▶ _SOURCE DATA_:
((

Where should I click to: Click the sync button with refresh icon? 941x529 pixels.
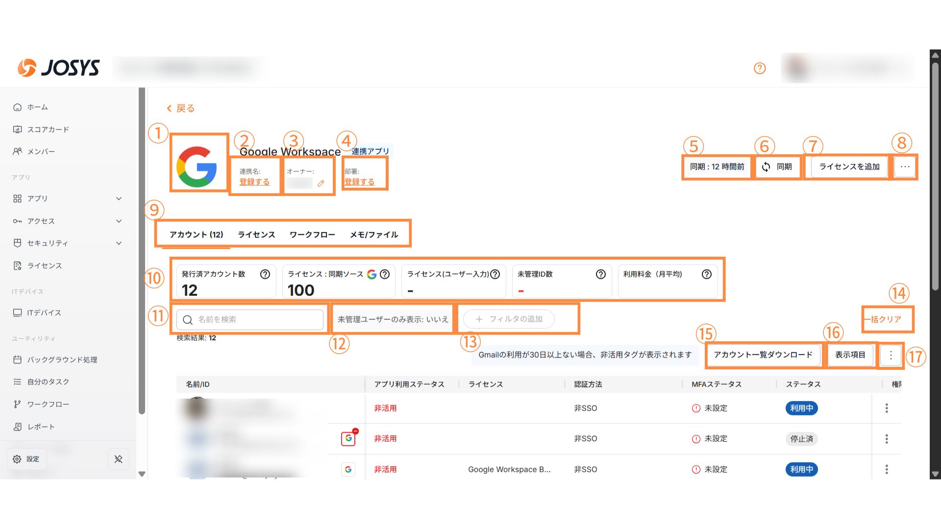[777, 167]
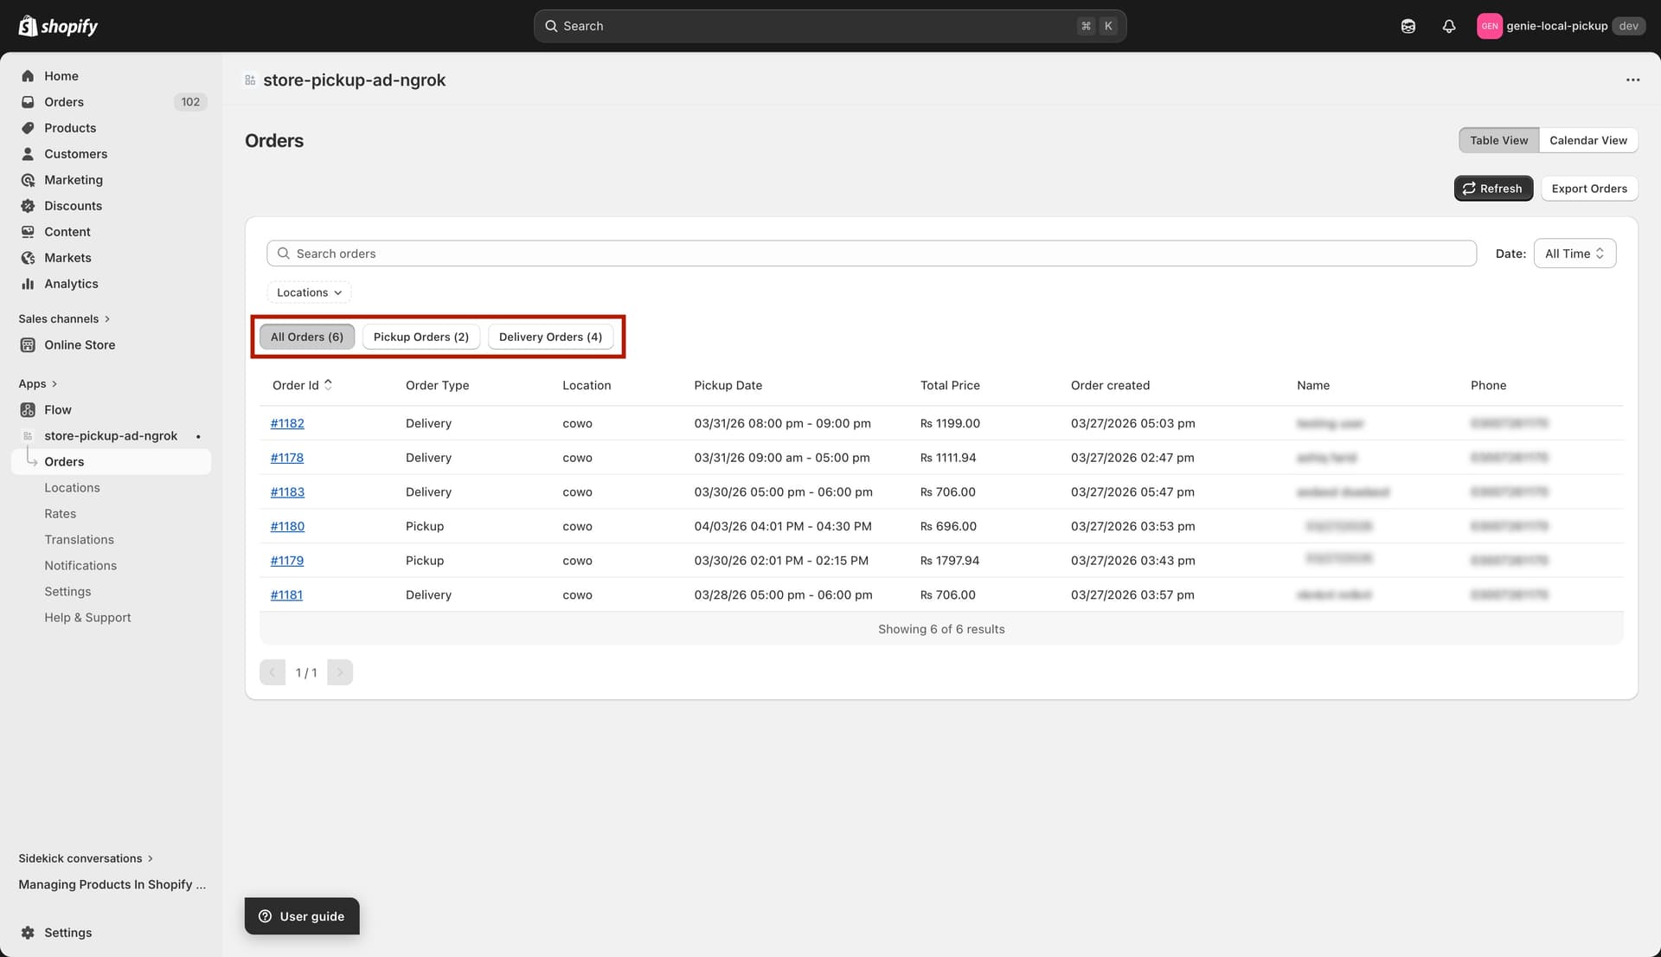Image resolution: width=1661 pixels, height=957 pixels.
Task: Switch to Calendar View
Action: [x=1587, y=140]
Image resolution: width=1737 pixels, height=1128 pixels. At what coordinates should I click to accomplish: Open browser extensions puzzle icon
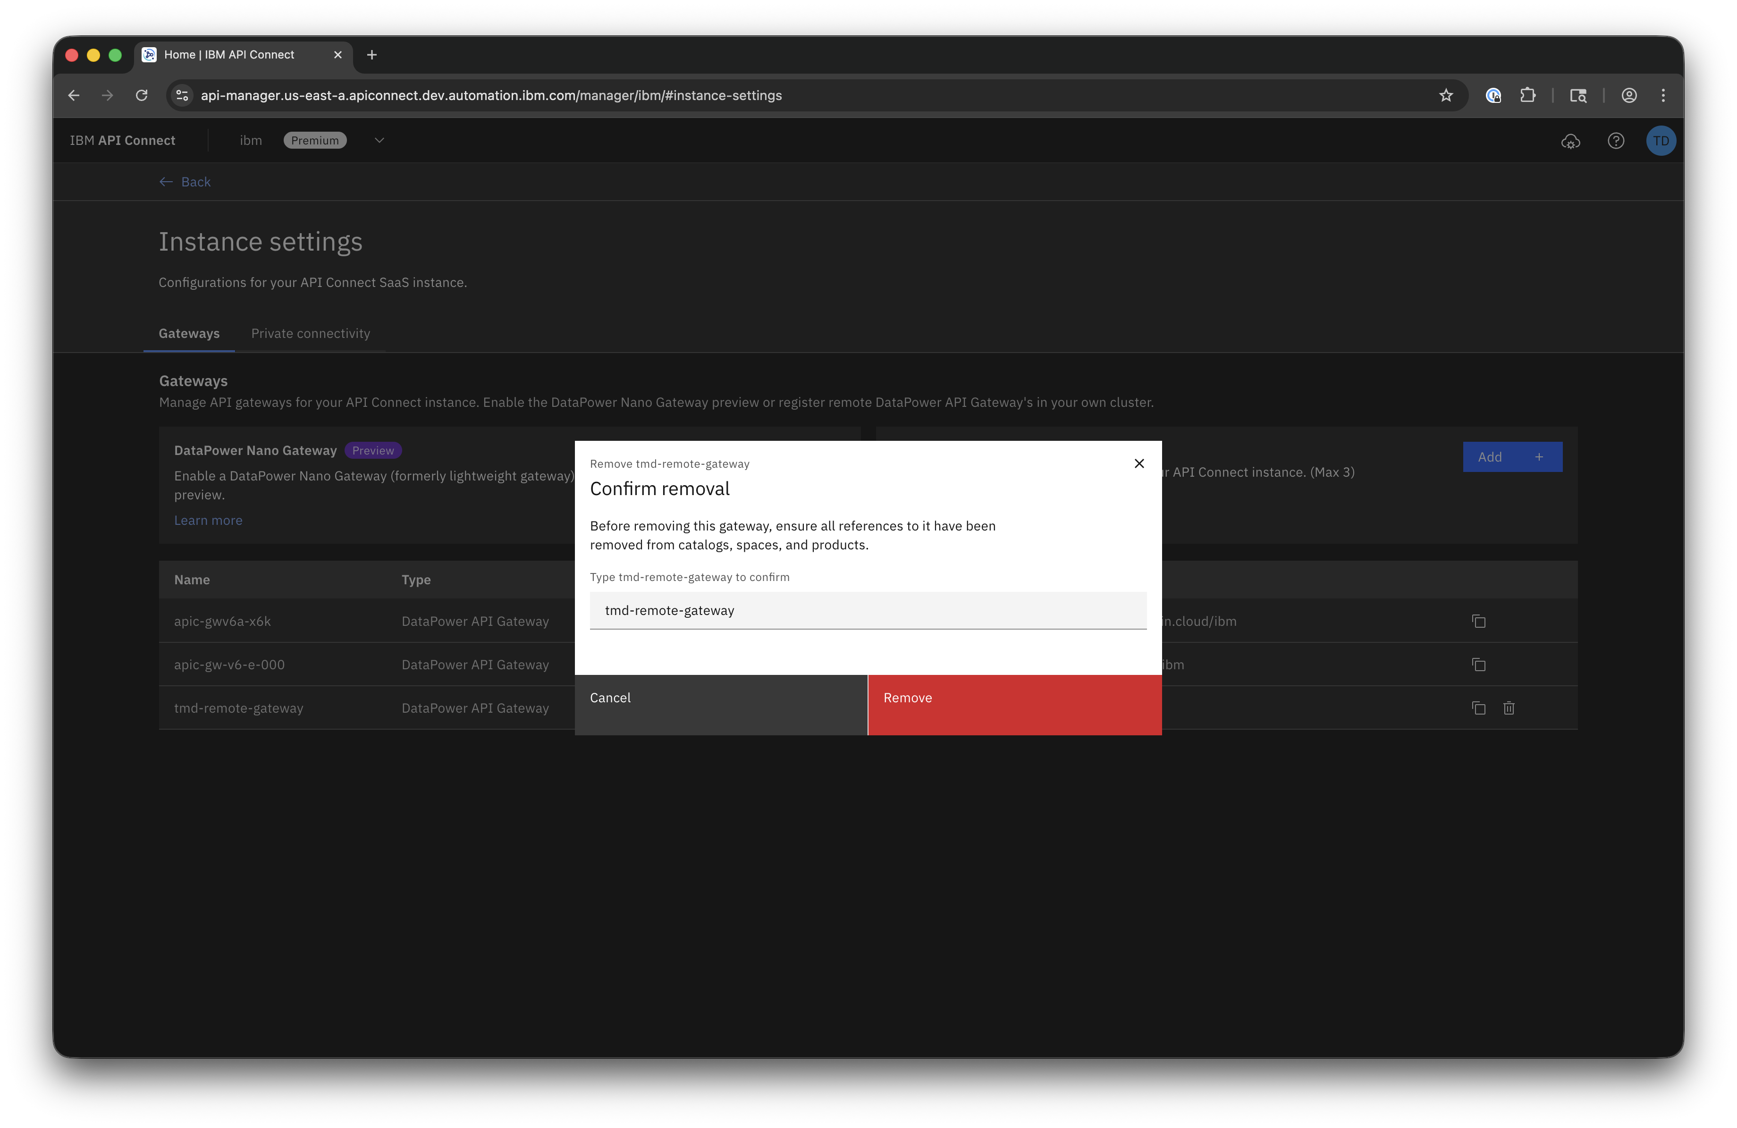[x=1527, y=96]
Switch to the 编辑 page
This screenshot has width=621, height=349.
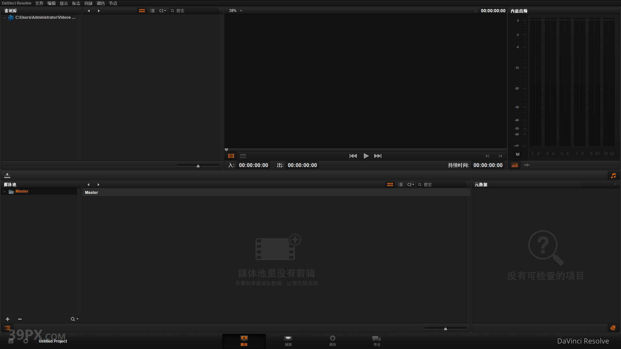pyautogui.click(x=288, y=341)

))

▶ _WHAT TO DO_: Where a line contains "Image resolution: width=1737", begin there and transcribe every line through the last one of the records above, exactly and with no pictures.

▶ _EXERCISE SOLUTION_:
Image resolution: width=1737 pixels, height=1128 pixels. At what coordinates should I click to accomplish: Open browser extensions puzzle icon
[x=1527, y=96]
Switch to the 编辑 page
This screenshot has width=621, height=349.
pyautogui.click(x=288, y=341)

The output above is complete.